**INPUT DATA**
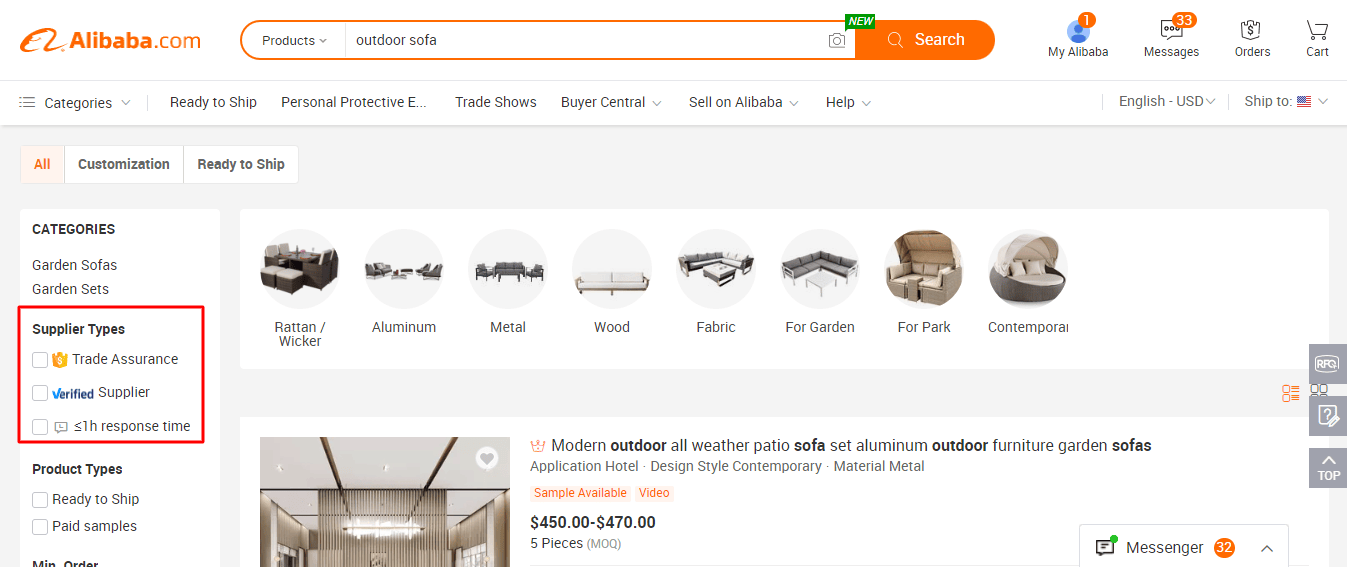Screen dimensions: 1347x567
Task: Favorite the product with heart icon
Action: pyautogui.click(x=487, y=458)
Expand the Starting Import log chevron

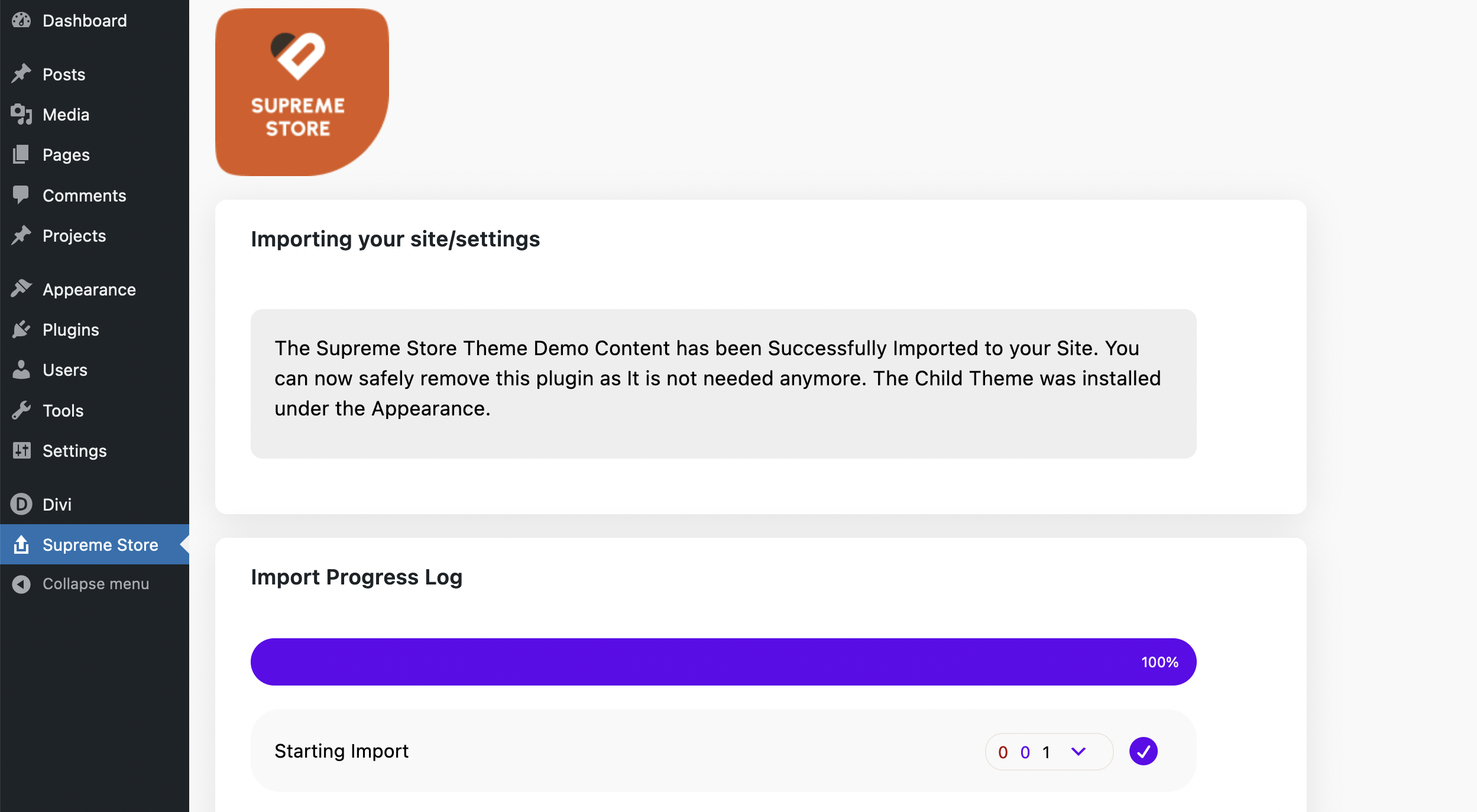[1078, 751]
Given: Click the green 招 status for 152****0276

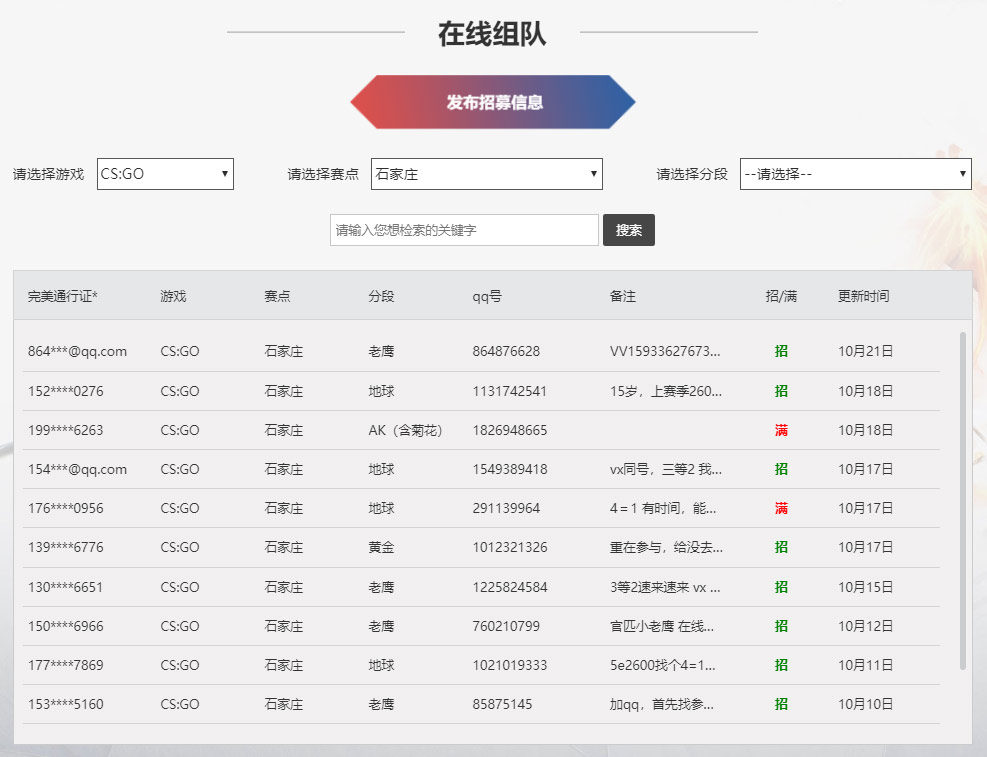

**AIM OF THE EXERCISE**
Leave the pictures out. Transcribe exactly the lines from the one with "Expand the Starting Import log chevron" through the end of the records.

**EXERCISE RESULT**
Expand the Starting Import log chevron

[1078, 751]
Given: Click the green 招 status for 152****0276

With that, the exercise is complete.